Crime Library: Criminal Minds and Methods

The Trophy Wife and the Tennis Pro

D-I-V-O-R-C-E

Werner Hartmann's stereos may have pumped out beautiful music, but, not long after it began, his marriage to Debra had already hit a sour note.

Just two years into the marriage, Werner called his ex-wife, Vasiliki, and confided to her that his replacement wife was spending all of his money, staying out all night supposedly with her girlfriends and using drugs.

Early one morning, after yet another night of partying, Debra came home wearing nothing but a long mink coat and high heels. Werner had had enough. They fought. He grabbed a gun, and she ran for the Rolls Royce. Werner fired shots at the car as Debra tore out of the driveway.

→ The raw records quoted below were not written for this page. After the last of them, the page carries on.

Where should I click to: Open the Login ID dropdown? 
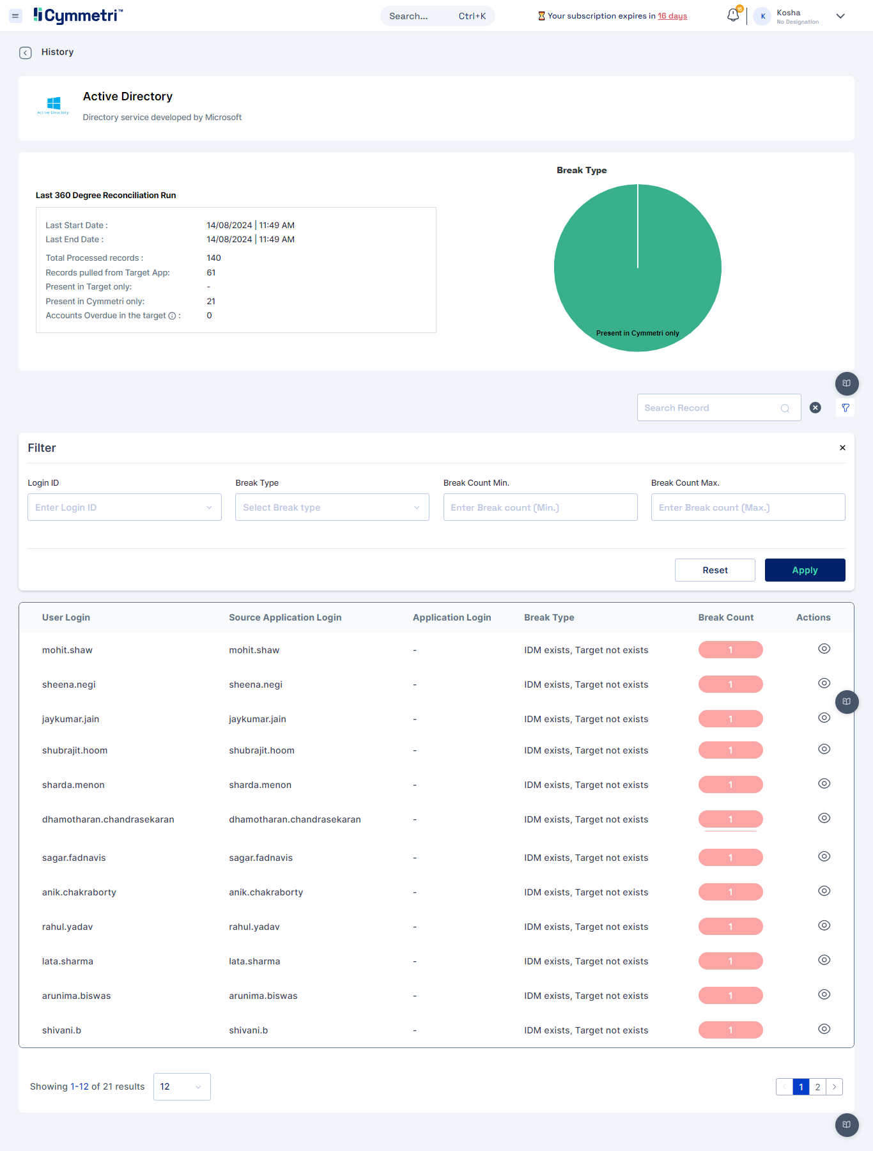[125, 507]
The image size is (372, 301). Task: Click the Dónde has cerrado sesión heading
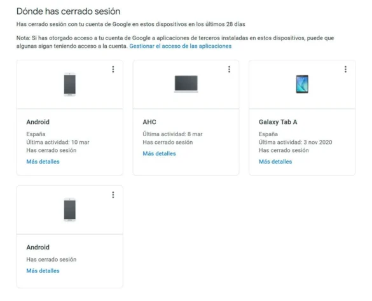[x=68, y=11]
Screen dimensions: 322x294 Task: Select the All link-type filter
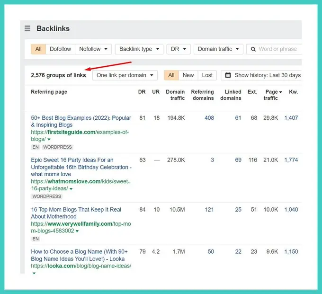[38, 49]
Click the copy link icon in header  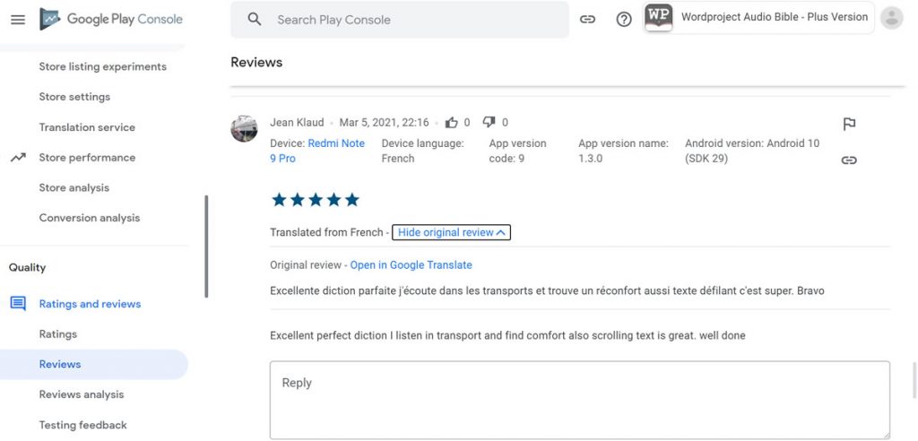tap(587, 19)

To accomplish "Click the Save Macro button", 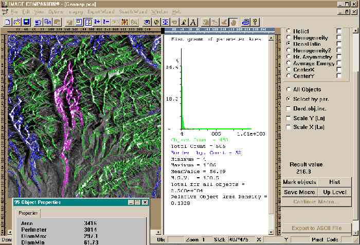I will point(299,192).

On another late-night outing, police spotted Debra's Rolls Royce barreling through downtown Chicago. She was hurling champagne glasses out the window. When the cops stopped Debra, they found a notorious Chicago drug dealer beside her and a gun under the seat.

In October 1981, the Hartmann marriage, already on life support, suffered its death-blow when Debra started dating a local tennis pro and part-time gun store clerk named John Korabik.

"Debbie was dating Korabik pretty openly," Gorman said. "He'd come into the store and they'd leave together."

For the hard-working Werner Hartmann, who stood a diminutive 5 feet 5 inches tall and weighed just 130 pounds, seeing his wife carrying on right in front of his face with the young, 6-foot 3-inch Adonis was too much.

"My father was planning on divorcing Debra," Stephanie Hartmann recalled. "Debra knew it. I know that for sure. He told me."

Debra may have known the marriage was over, but she didn't let that affect her behavior in the least. She certainly hadn't been acting like a married woman.

Besides, she had a better plan than divorce.